• Work instructions: A word-for-word copy of the records is needed, with every picture left out.

[[ Supplied data open ]]

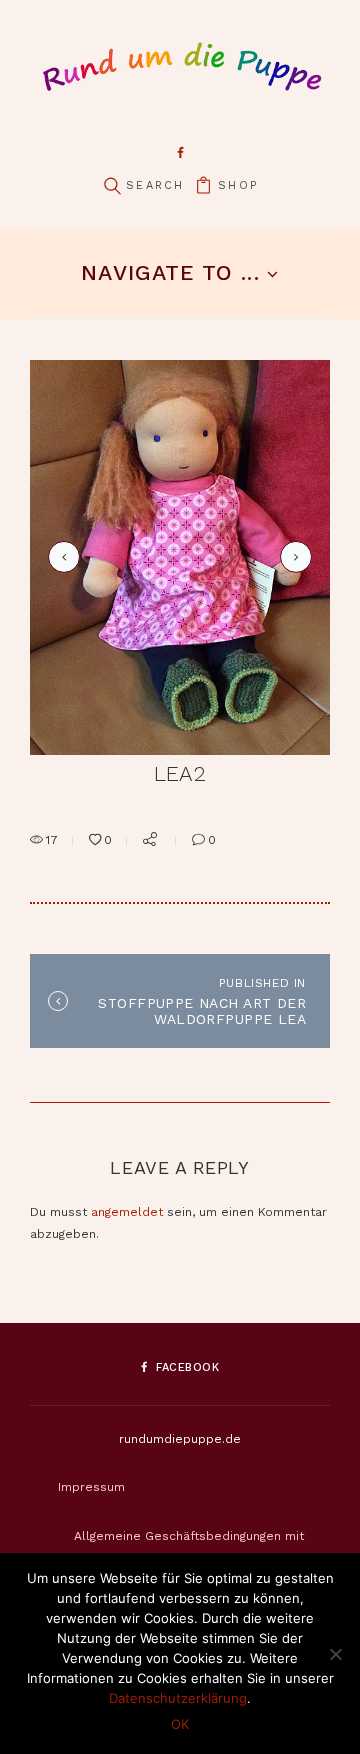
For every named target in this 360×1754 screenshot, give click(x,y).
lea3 (292, 557)
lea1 (61, 557)
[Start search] (112, 186)
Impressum (91, 1487)
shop (238, 185)
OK (180, 1724)
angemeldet (127, 1212)
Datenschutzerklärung (178, 1698)
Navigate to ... (170, 272)
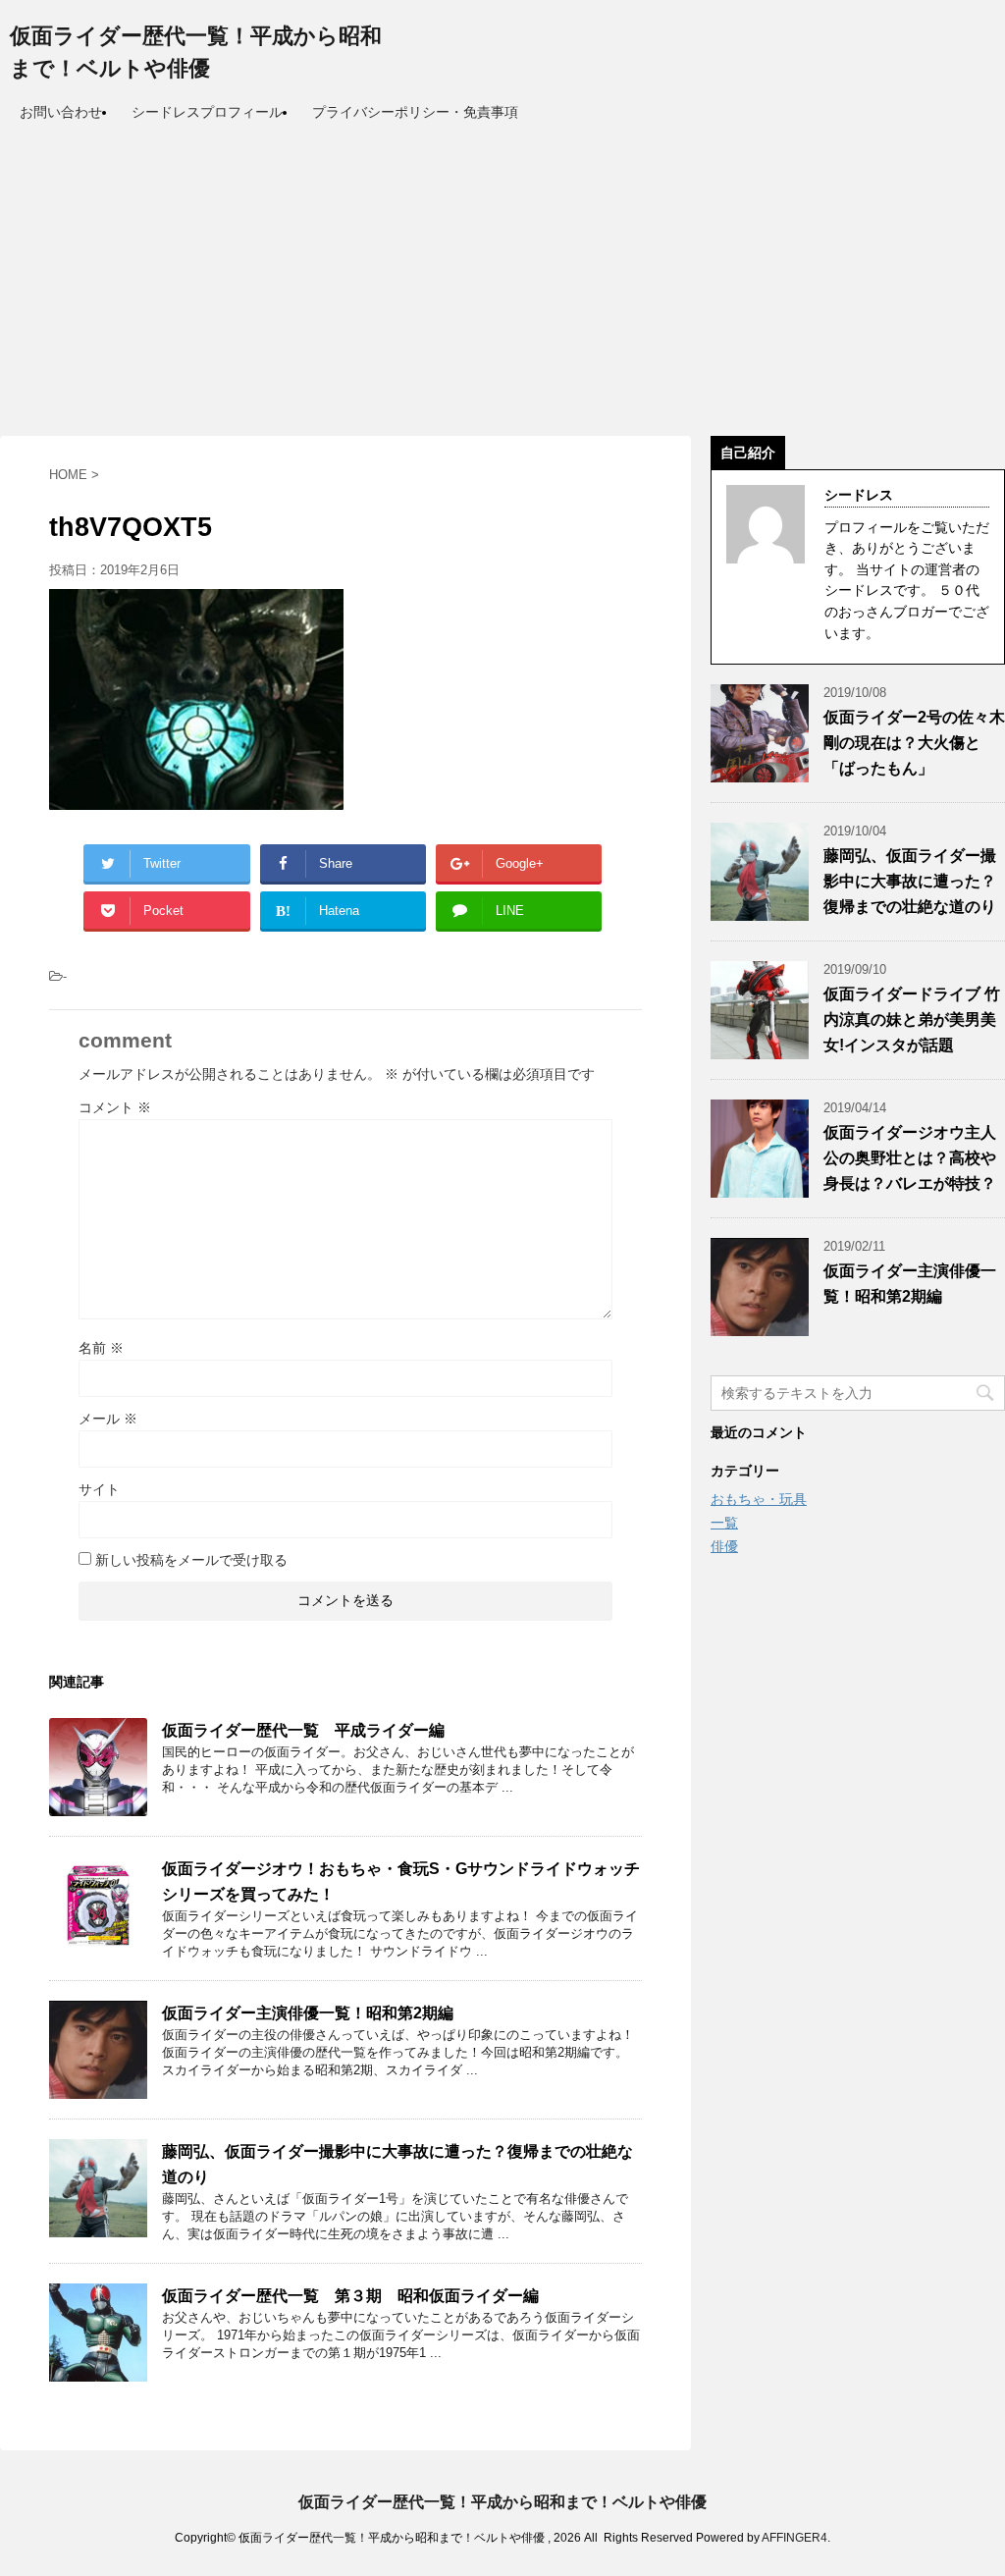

[[ Supplied data closed ]]

• Exercise answer:
For every named target in this 360×1754 screenshot, give click(x,y).
lea3 (292, 557)
lea1 (61, 557)
[Start search] (112, 186)
Impressum (91, 1487)
shop (238, 185)
OK (180, 1724)
angemeldet (127, 1212)
Datenschutzerklärung (178, 1698)
Navigate to ... (170, 272)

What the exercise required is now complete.